Document passage.
□ □ □ □
What is even more confusing is that most of Klein and Thompson’s criticisms of the New Left of the 1960s center on the idea that Carson was opposed to the era of big government, and represented a repudiation of the New Deal. While trying to avoid delving into the broader argument about the entire New Left (something that could fill multiple pages by itself), the expansion of the administrative state to more directly address escalating ecological crises is anything but that.
Carson, herself a longtime federal employee, was not opposed to “big government building.” She problematized the government’s enabling of the chemical industry’s recklessness, but again, that can only be construed as an anti-government position if you do not legitimize the role the government should play in reining in industry. Six years after Carson’s death from cancer, the EPA was founded, and it would go on to direct some of the most ambitious government projects of the latter half of the 20th century. While it can be easy to overlook these projects, as their legacy is one of the lack of an impact on the environment, the EPA’s cleanup of environmental disasters is exactly the kind of state capacity that Klein and Thompson should be celebrating.
Carson’s legacy is not one of eroding state capacity. In June 1963, less than a year before she passed away, Carson appeared before the Senate Subcommittee on Reorganization and International Organizations of the Committee on Government Operations, where she laid out six clear proposals for Congress to consider. They were:
“The right of the citizen to be secure in his own home against the intrusion of poisons applied by other persons.”
Supporting “new programs of medical research and education in the field of pesticides.”
Regulations “restricting the sale and use of pesticides at least to those capable of understanding the hazards and of following directions.”
Removing the regulation of pesticides and other chemicals from the jurisdiction of the Department of Agriculture. (She felt both regulating these chemicals’ use while trying to support the maximization of agricultural production was a conflict of interest that resulted in weaker regulation. This demand helped lead to the creation of the EPA.)
A recognition that the creation of such chemicals outpaces the knowledge of their long-term effects, so that the introduction of new agents should only be done when existing methods are insufficient.
Supporting research into new methods of pest control which reduced or even eliminated the use of chemicals.
Not only do many of these stated policies have direct overlap with Abundance’s stated support for scientific advancement and research, but they fail to mention any of the policies for which Carson is vilified by the Abundance authors.
On the 100th anniversary of Carson’s birth, in 2007, Carson’s work was criticized in a bad faith attack by the Competitive Enterprise Institute. An astute young blogger writing in one of our favorite publications, The American Prospect, rightly pointed out the flaws in their work and correctly identified the mission behind it: “It’s about discrediting environmentalists, and environmentalism, more generally.”
Sadly, that same blogger is now engaging in bad-faith attacks against Carson’s legacy, similar to that which he once decried. We’d love to know what Carson has done wrong since 2007 to alter her legacy in the mind of Ezra Klein.
□ □ □ □
Information given.

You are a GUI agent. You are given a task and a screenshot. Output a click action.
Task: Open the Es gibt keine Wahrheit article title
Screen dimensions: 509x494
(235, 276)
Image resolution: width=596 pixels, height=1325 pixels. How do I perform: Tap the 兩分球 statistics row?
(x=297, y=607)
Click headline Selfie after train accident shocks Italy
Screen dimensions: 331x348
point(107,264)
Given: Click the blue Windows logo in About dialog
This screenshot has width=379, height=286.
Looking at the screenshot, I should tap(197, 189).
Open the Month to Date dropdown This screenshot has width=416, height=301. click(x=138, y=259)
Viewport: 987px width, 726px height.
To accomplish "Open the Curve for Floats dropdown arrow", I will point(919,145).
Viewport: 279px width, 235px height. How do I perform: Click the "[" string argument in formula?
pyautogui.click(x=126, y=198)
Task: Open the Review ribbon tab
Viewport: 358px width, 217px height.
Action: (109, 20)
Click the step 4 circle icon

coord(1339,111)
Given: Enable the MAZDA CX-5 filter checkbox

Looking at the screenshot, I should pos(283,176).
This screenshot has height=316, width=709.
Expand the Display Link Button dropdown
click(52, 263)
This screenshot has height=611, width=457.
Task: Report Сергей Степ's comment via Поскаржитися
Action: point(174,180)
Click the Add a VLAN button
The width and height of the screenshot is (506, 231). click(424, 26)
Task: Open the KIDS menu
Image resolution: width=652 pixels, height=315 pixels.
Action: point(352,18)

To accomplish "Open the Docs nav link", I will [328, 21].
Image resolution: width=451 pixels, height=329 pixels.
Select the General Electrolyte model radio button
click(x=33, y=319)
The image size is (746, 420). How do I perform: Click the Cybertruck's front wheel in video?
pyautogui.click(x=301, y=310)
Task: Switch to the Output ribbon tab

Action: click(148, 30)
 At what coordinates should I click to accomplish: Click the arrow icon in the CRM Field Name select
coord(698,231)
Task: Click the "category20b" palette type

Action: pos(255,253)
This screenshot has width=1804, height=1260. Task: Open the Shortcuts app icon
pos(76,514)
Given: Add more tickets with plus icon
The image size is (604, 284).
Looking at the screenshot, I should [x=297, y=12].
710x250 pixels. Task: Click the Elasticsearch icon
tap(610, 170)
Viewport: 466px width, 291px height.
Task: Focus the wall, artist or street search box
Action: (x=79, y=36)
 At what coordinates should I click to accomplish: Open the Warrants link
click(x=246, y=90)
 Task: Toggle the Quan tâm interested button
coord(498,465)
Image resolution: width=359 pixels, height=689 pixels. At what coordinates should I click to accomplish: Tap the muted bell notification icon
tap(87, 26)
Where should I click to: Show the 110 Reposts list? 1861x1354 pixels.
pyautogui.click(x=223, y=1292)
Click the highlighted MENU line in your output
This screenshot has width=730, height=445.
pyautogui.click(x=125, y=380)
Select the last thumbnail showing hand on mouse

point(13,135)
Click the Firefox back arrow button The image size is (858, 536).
□ □ □ □
Exercise instructions. Rewrite the Carson passage starting at "On the 100th" and ending at "of Ezra Klein.", replacing "blogger" with "writer" wherever it occurs in that span.

Exercise answer.
On the 100th anniversary of Carson’s birth, in 2007, Carson’s work was criticized in a bad faith attack by the Competitive Enterprise Institute. An astute young writer writing in one of our favorite publications, The American Prospect, rightly pointed out the flaws in their work and correctly identified the mission behind it: “It’s about discrediting environmentalists, and environmentalism, more generally.”
Sadly, that same writer is now engaging in bad-faith attacks against Carson’s legacy, similar to that which he once decried. We’d love to know what Carson has done wrong since 2007 to alter her legacy in the mind of Ezra Klein.